=== EXERCISE ===
Where a line contains the word "target", copy that line from the records below.

=== EXTRACTED MATERIAL ===
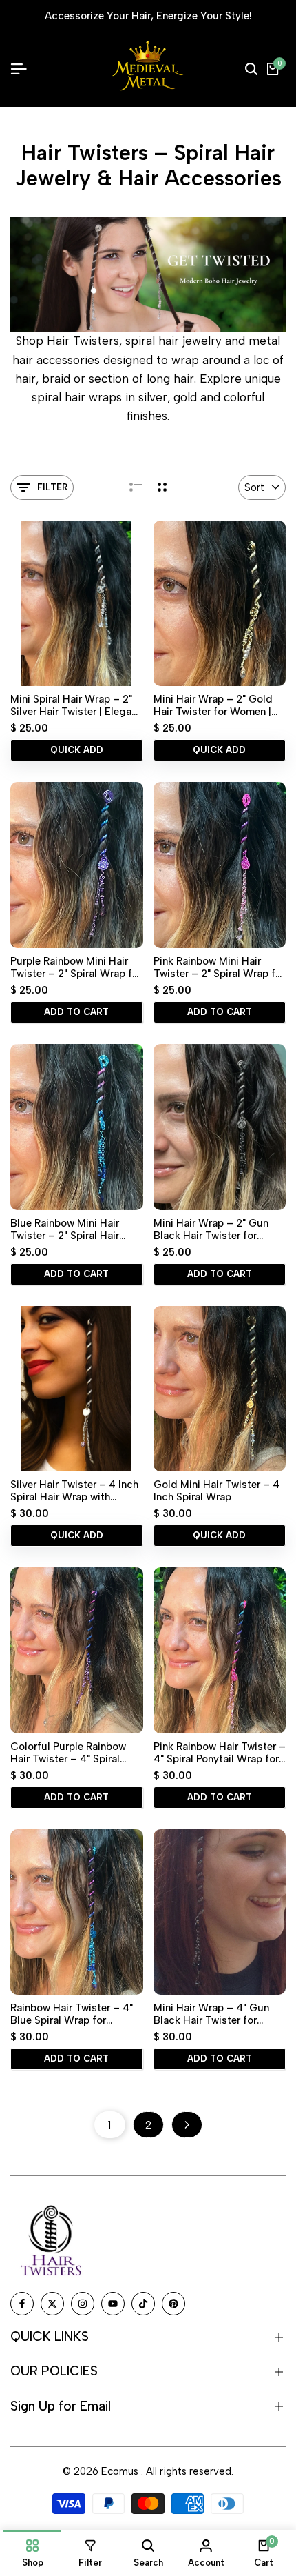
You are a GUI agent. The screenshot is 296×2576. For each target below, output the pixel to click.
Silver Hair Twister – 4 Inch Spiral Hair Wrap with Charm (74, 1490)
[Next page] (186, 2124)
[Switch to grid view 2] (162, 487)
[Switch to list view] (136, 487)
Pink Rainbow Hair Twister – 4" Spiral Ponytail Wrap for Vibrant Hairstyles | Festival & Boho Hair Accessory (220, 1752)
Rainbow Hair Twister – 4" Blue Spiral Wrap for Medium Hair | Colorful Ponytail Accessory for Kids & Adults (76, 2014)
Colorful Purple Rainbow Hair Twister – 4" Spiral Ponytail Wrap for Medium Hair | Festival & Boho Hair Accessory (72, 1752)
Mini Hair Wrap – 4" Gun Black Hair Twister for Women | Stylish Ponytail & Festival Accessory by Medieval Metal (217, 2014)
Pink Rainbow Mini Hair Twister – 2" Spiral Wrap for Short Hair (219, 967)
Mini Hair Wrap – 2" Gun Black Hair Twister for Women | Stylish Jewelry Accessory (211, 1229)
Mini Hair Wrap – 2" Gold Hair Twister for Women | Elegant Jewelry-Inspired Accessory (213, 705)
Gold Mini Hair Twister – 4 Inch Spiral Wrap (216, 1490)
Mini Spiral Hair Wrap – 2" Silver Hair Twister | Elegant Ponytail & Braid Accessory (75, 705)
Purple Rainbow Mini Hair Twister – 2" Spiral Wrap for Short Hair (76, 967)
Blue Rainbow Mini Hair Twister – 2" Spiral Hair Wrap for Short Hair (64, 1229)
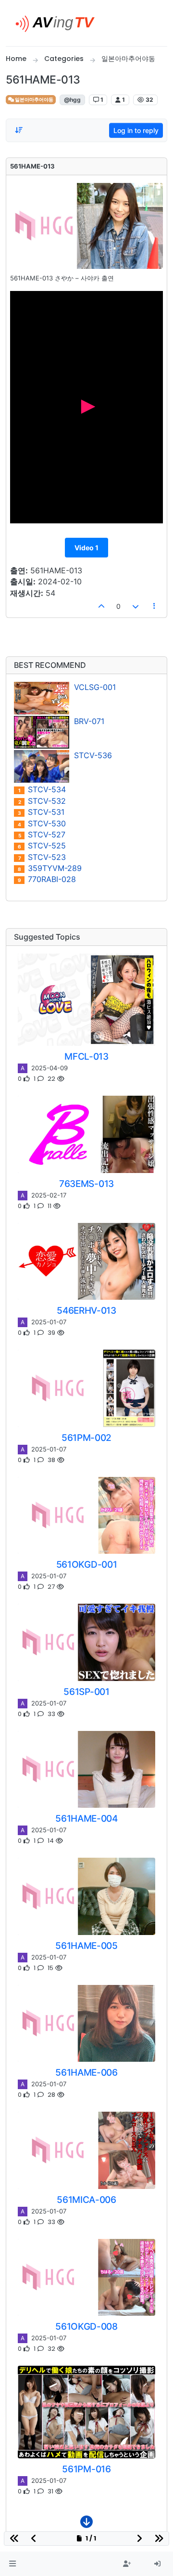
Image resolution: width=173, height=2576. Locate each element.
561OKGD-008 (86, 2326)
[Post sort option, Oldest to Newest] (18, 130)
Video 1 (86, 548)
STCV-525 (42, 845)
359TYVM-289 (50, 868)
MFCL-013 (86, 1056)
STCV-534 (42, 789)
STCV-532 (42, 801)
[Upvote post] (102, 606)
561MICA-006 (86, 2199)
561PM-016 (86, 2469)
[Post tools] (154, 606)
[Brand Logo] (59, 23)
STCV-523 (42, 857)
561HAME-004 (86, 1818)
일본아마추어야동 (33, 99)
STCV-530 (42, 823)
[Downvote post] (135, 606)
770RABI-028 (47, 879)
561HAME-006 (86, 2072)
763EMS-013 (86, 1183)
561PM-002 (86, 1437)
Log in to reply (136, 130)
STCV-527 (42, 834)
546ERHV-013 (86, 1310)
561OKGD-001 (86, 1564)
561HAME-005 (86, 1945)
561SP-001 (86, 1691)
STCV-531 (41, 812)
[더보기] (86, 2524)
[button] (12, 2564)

* * *

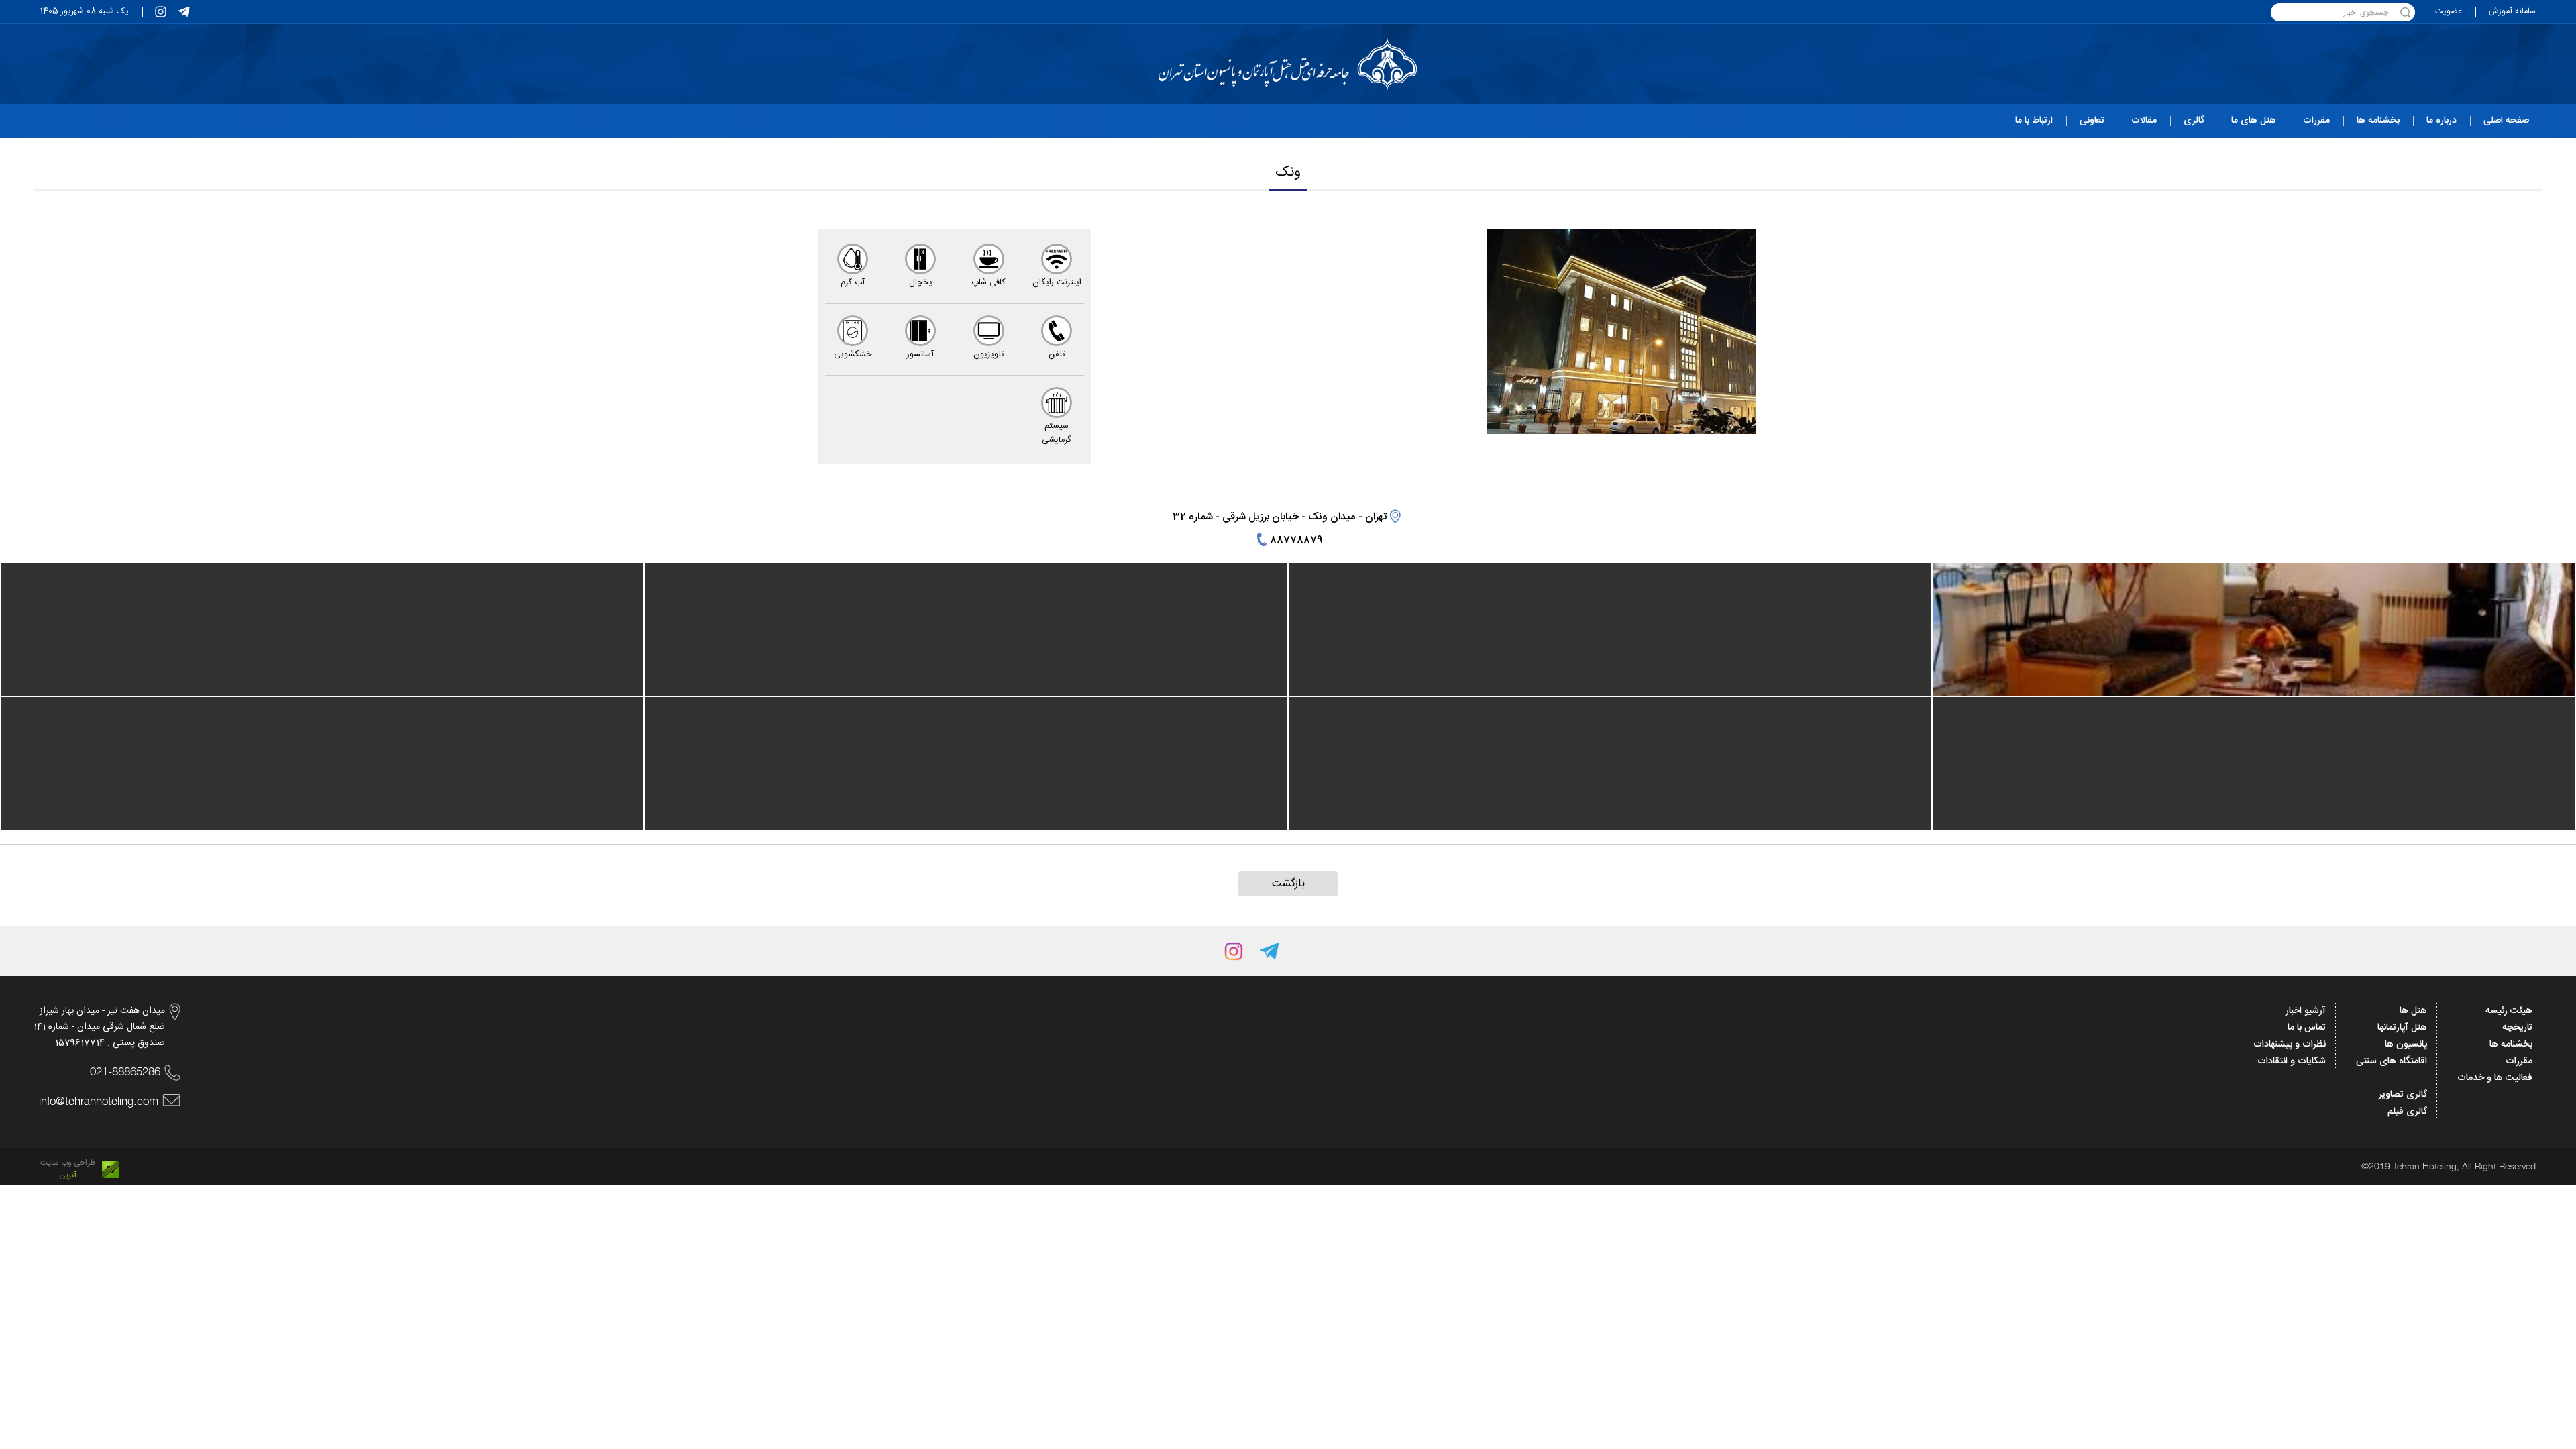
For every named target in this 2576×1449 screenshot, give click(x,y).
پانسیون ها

=== EXERCISE OUTPUT ===
You are a GUI agent. The screenshot is 296×2576. For each target below, output the pixel to click.
For every named target in this 2576×1449 screenshot, give click(x,y).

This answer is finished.